Saved data entries:

↓↓↓

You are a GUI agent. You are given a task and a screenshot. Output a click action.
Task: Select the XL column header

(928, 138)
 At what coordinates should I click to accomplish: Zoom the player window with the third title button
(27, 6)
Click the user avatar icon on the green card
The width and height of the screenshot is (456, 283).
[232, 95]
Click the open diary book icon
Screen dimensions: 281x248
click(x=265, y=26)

↑↑↑

Exercise details —
Your answer should hold exactly the lines from the one containing "Task: Select the XL column header" to the last line of the data, both included, and no others.

Written reply —
Task: Select the XL column header

(928, 138)
 At what coordinates should I click to accomplish: Zoom the player window with the third title button
(27, 6)
Click the user avatar icon on the green card
The width and height of the screenshot is (456, 283).
[232, 95]
Click the open diary book icon
Screen dimensions: 281x248
click(x=265, y=26)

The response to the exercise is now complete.